Today we will start a new series of posts about the MangaDex API. We aim to present some of the challenges and considerations we have had while building v5 API. We will have an overview of the security, data storage and access layers.
Before...
Before MangaDex v5 was MangaDex v3.
Taken from an old PHP torrent tracker's codebase and updated following ad-hoc development practices, it had no template engine, used raw HTML with PHP tags in the markup1, had no SQL access library to avoid potential SQL injections, and all the other issues you could think of from a framework-less ageing codebase built while learning the ropes of software engineering.
While it served us appropriately and had been updated to run on the very last patch version of PHP 7 (which was the latest and greatest at the time) and thus avoided some of the PHP5 security issues of its beginnings, it was still already on its last legs and just keeping it alive was more difficult with every day that passed.
A first attempt at modernizing the platform, named MangaDex v4, used the existing codebase but tried to revamp the UI, integrate Elasticsearch into its backend and generally modernize the codebase by porting parts of the code to Symfony components like routing, dependency-injection and a more structured request/result handling. However, just like PHP62, it never came to fruition.
Work on a future platform eventually started a second time, as v3 grew even more difficult to maintain. It was MangaDex v5 and it would get things right. That was already ongoing before the leak of the codebase in March 2021, but development time for it was competing with the time needed to keep the existing site up at all at the time, and it was progressing slowly.

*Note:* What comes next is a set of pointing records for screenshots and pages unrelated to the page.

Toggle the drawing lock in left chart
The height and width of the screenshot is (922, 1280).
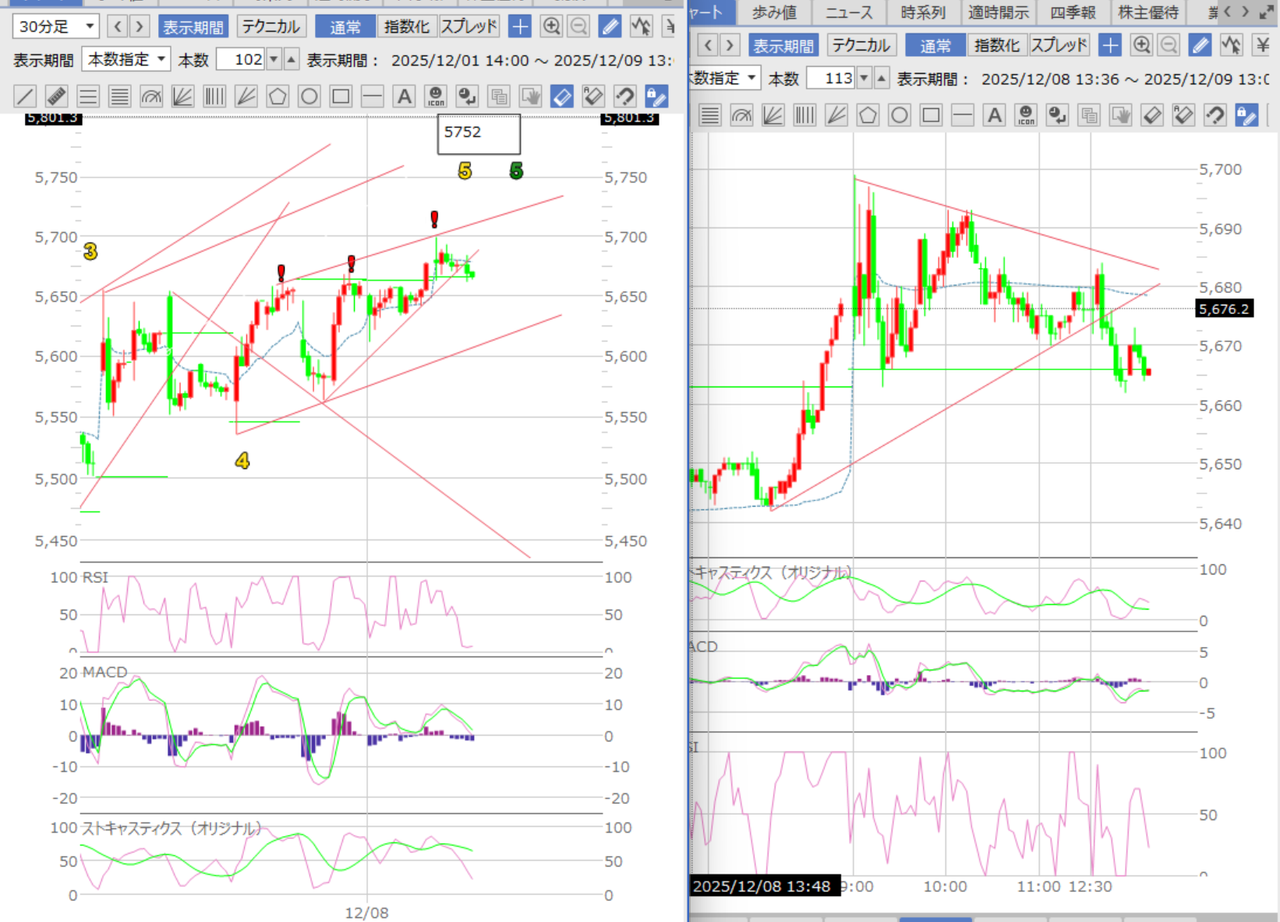656,96
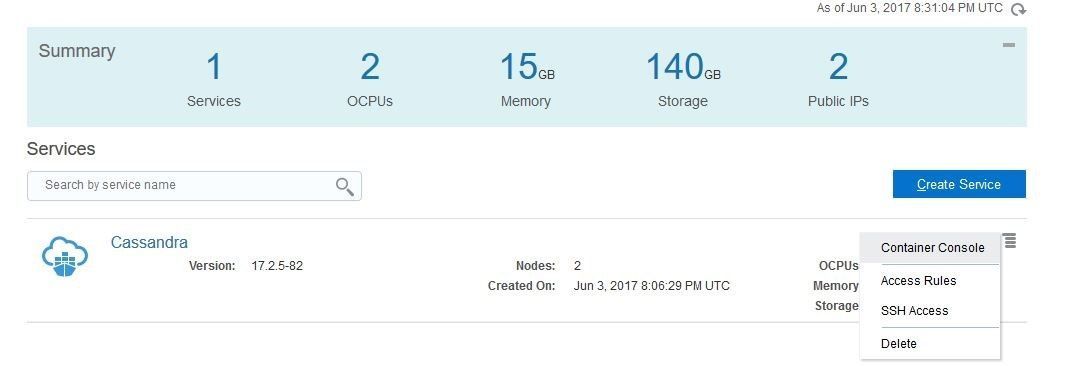Refresh the page timestamp with the reload icon
The image size is (1087, 366).
(x=1018, y=9)
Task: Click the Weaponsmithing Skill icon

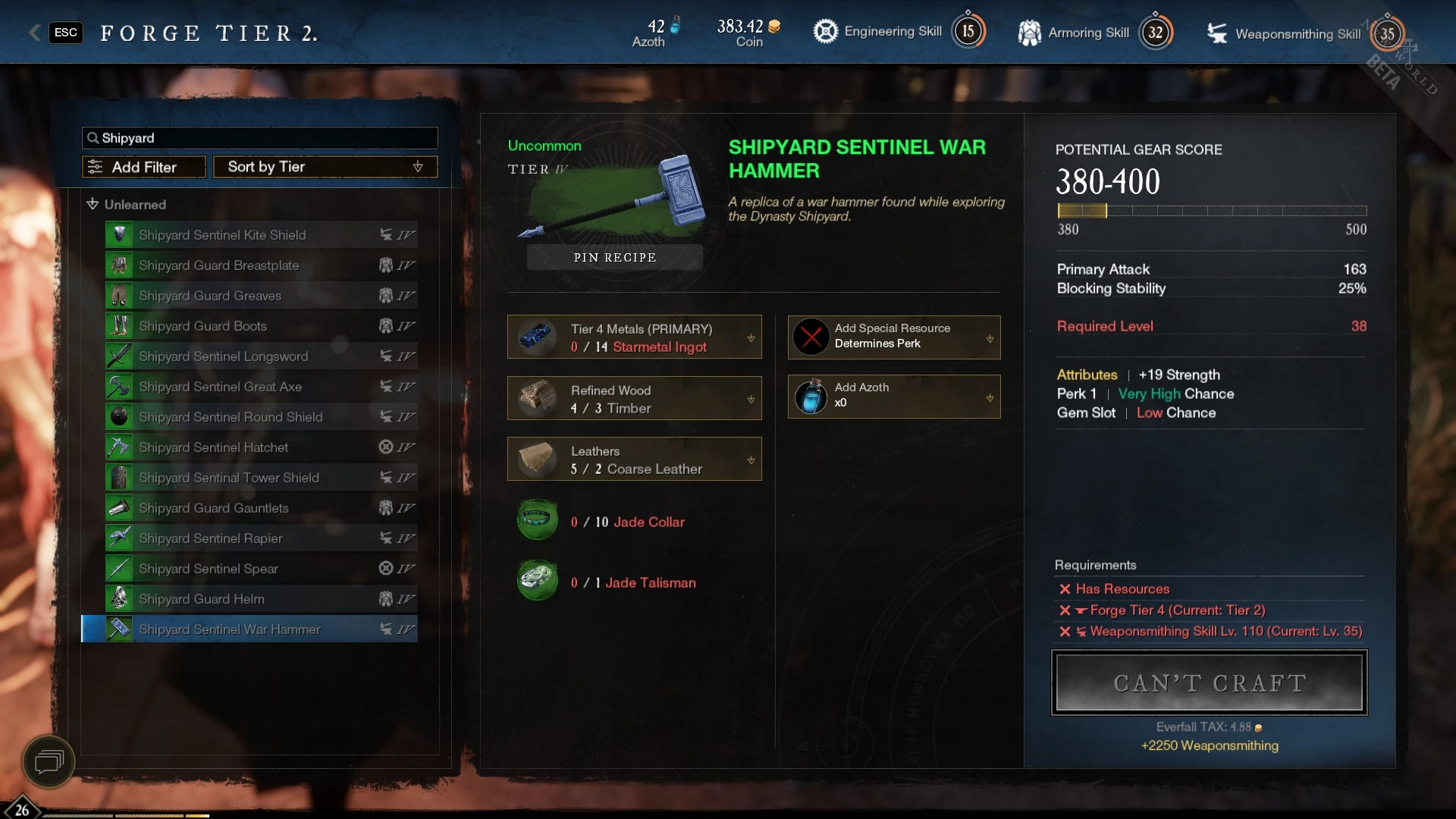Action: [x=1216, y=33]
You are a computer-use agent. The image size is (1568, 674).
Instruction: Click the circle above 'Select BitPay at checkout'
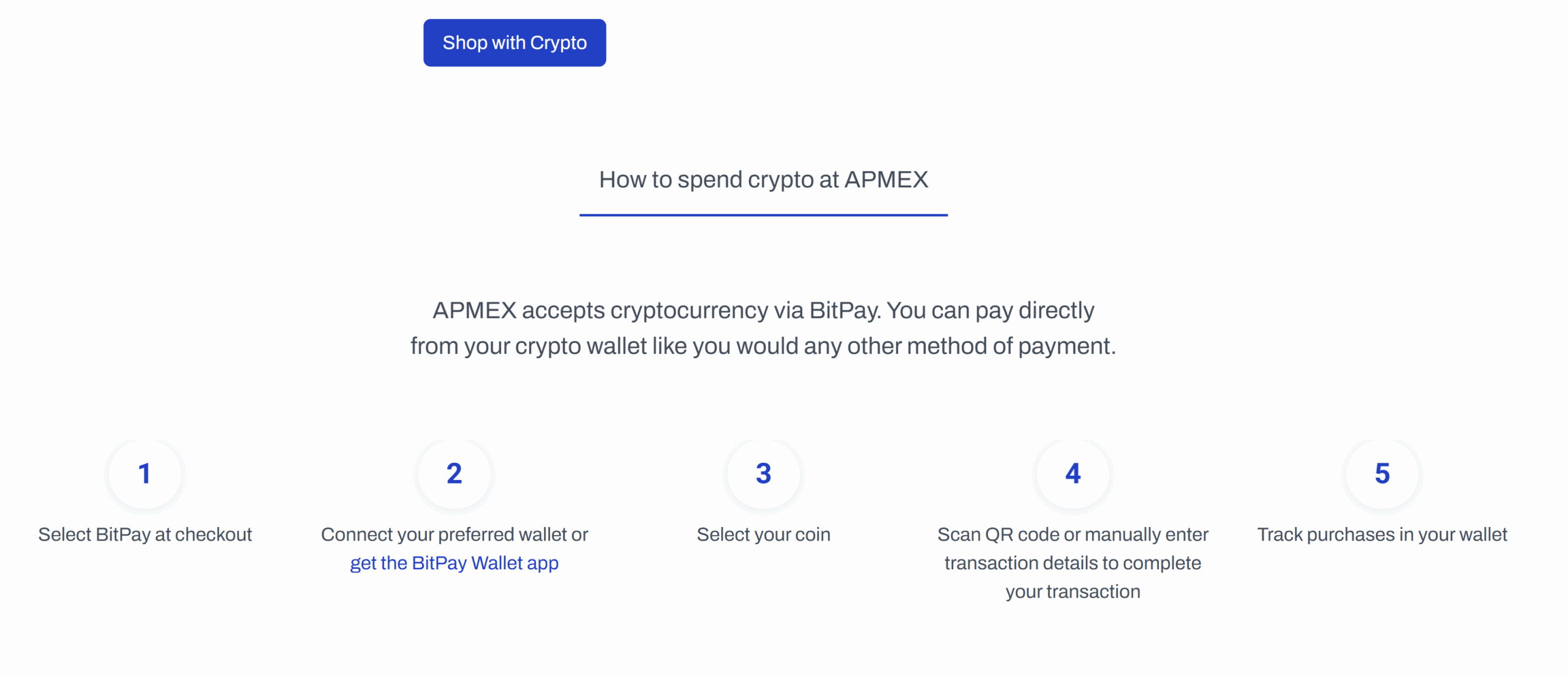click(x=145, y=474)

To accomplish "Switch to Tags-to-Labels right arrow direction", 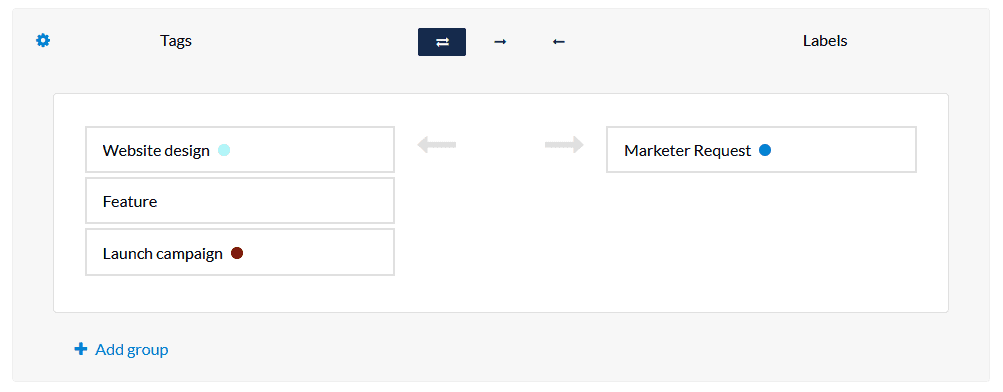I will coord(500,42).
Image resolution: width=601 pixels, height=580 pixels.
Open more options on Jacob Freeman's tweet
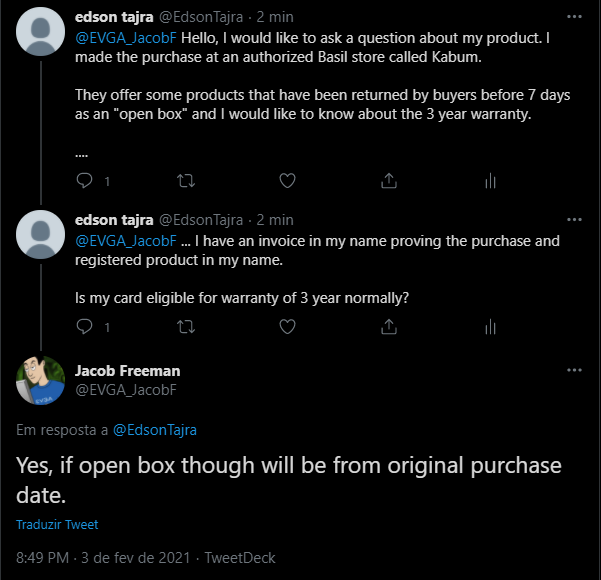tap(573, 370)
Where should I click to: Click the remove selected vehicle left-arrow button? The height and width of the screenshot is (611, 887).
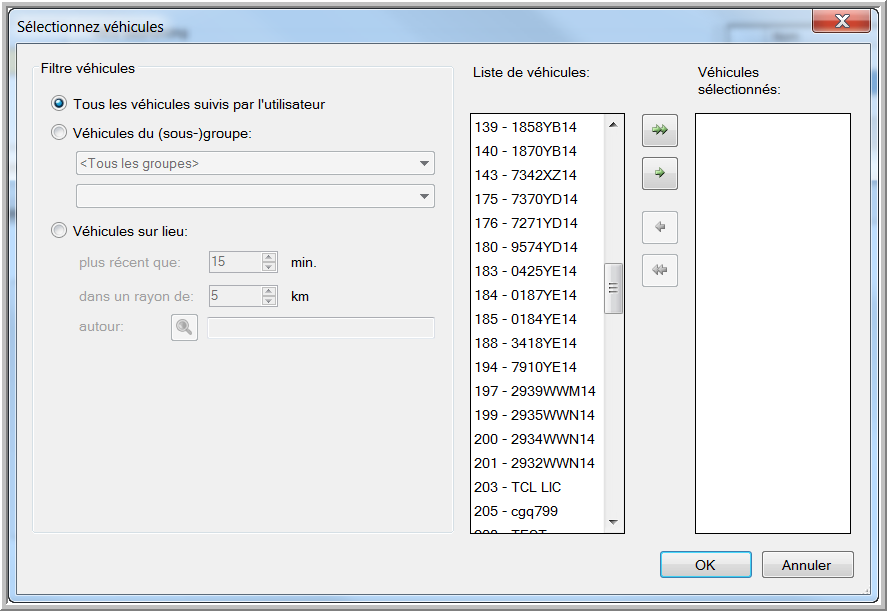(x=659, y=228)
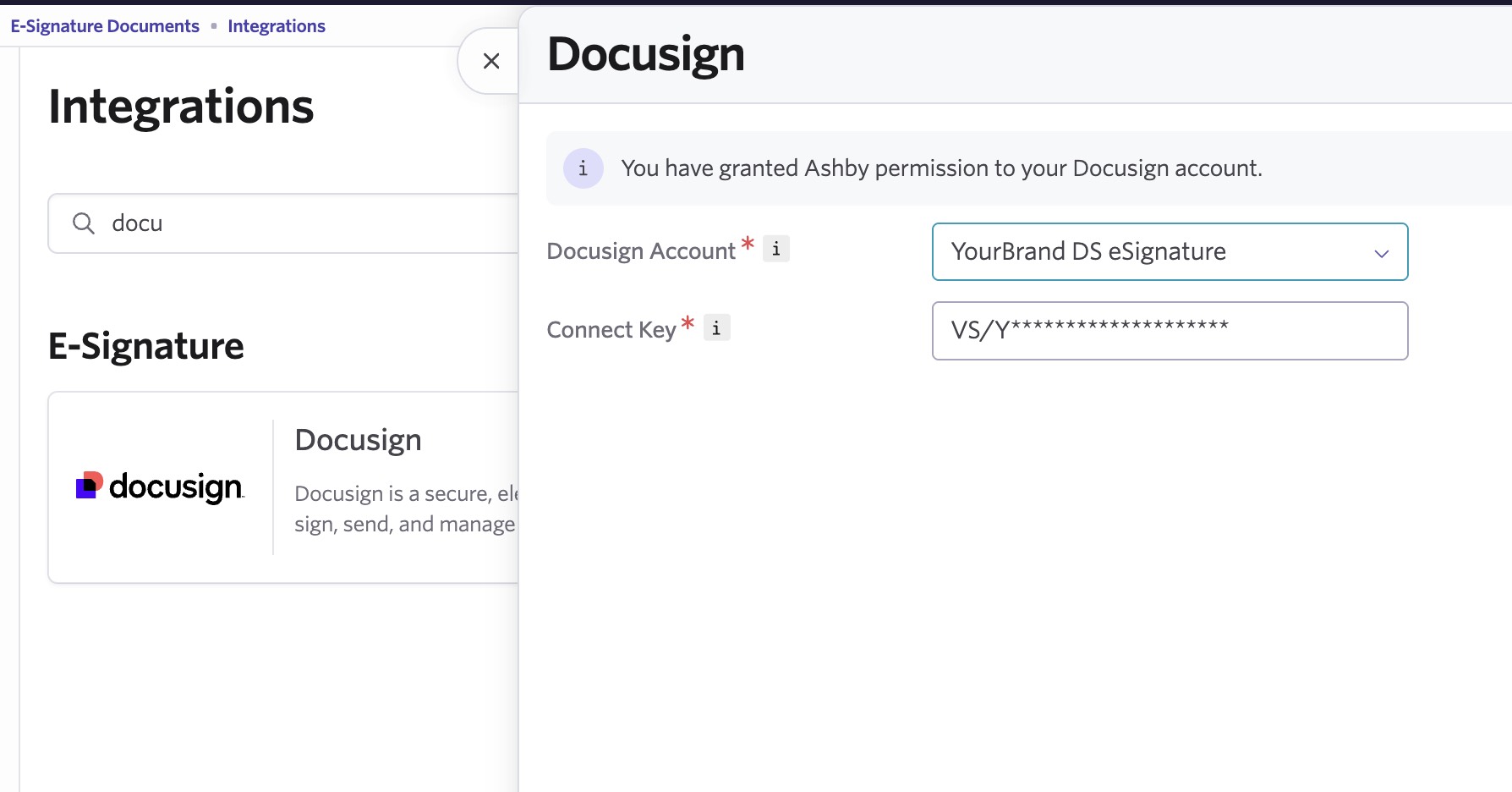This screenshot has width=1512, height=792.
Task: Click the Docusign card description text
Action: point(404,509)
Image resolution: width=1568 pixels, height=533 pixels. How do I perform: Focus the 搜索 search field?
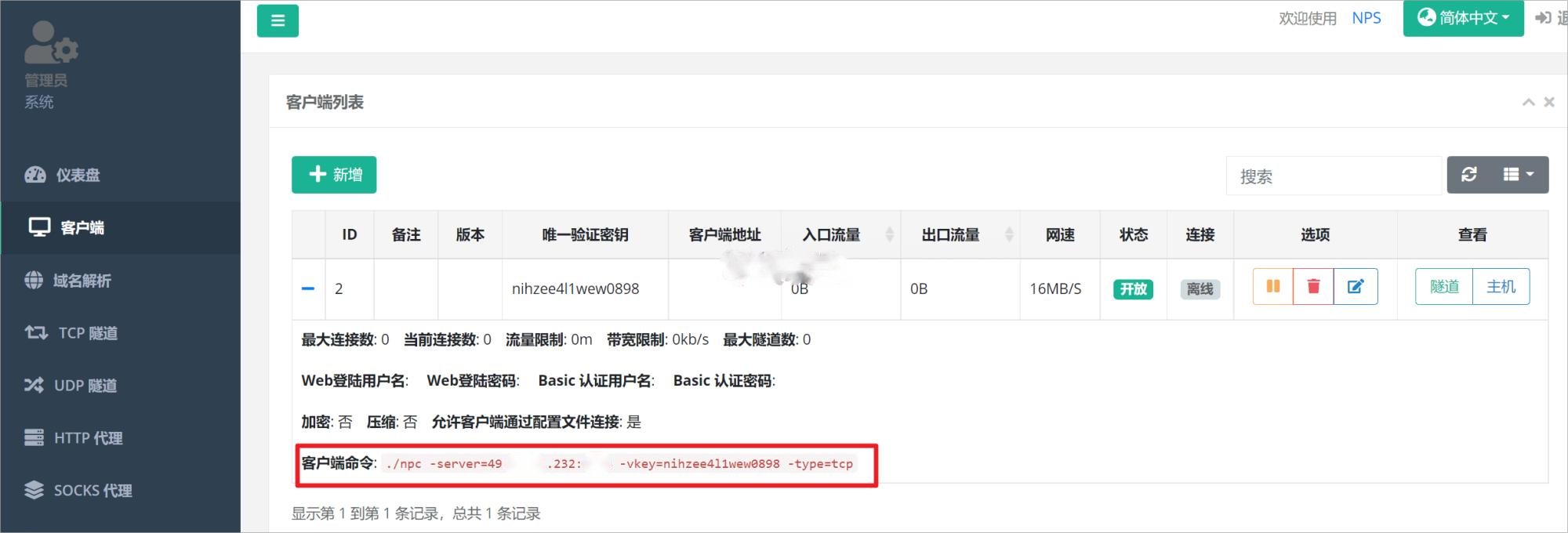(x=1334, y=176)
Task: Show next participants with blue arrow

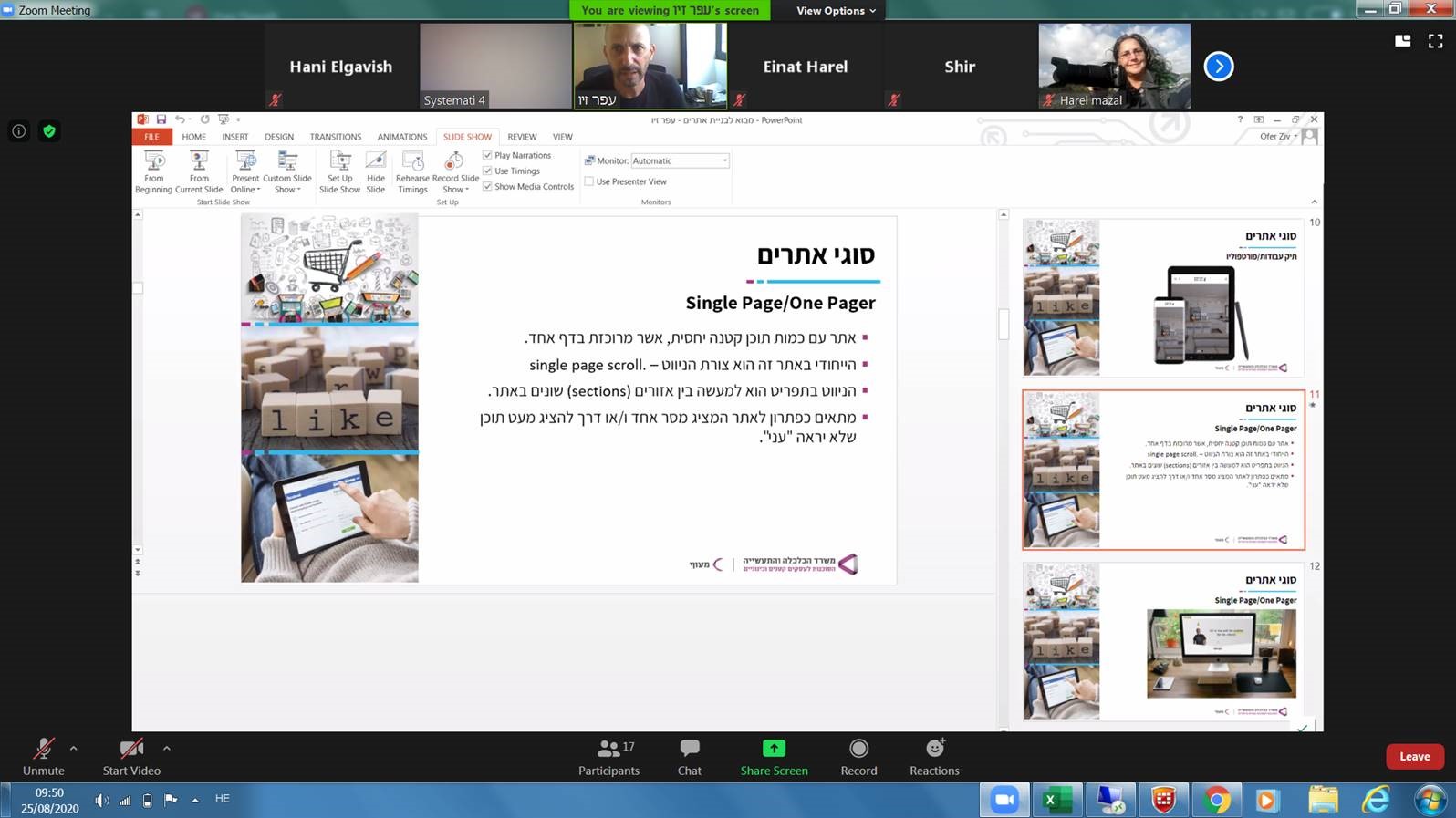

One of the early experiments was a NodeJS API proof of concept, but it was eventually decided to keep going with PHP for many reasons ranging from familiarity with the platform within the staff to a more flexible approach to permission management with Symfony.
Then in March 2021, we became aware that our source code leaked to the public, and that our backend was compromised. A lot of effort was spent to audit the code and plug holes, but in the end a hard decision was made to shut down the site, scrap the old code and start fresh, finally making the rewrite happen. We chose PHP and the Symfony framework because active developers were accustomed to it and it provides an industry-grade bedrock to build the API on, with high popularity and a high chance to find developers in the future. When you build a project, whether for yourself or at work, you should keep in mind what skills your team has before choosing a language or framework. Having something people are used to and that has correct community support will always produce better results.
Let's get started
While the website was still down, we were planning towards a fast reopening by making a shortlist of features to get ready first, to have an MVP (minimum viable product) up as quick as possible:
- Searching for a title
- Title and Chapter feeds
- Users and Follows/Custom Lists
- Groups and Authors
We started finally making serious progress on the v5 API by mid-March, with the first private beta on April 12th and the public opening on May 11th. So it took us approximately 2 months to have both API & new infrastructure ready and working after it was decided to give up on v3. This was a big milestone, the third-party contributors (Tachiyomi, Paperback and SauceNAO) that had participated in the private beta gave us great feedback which helped a lot.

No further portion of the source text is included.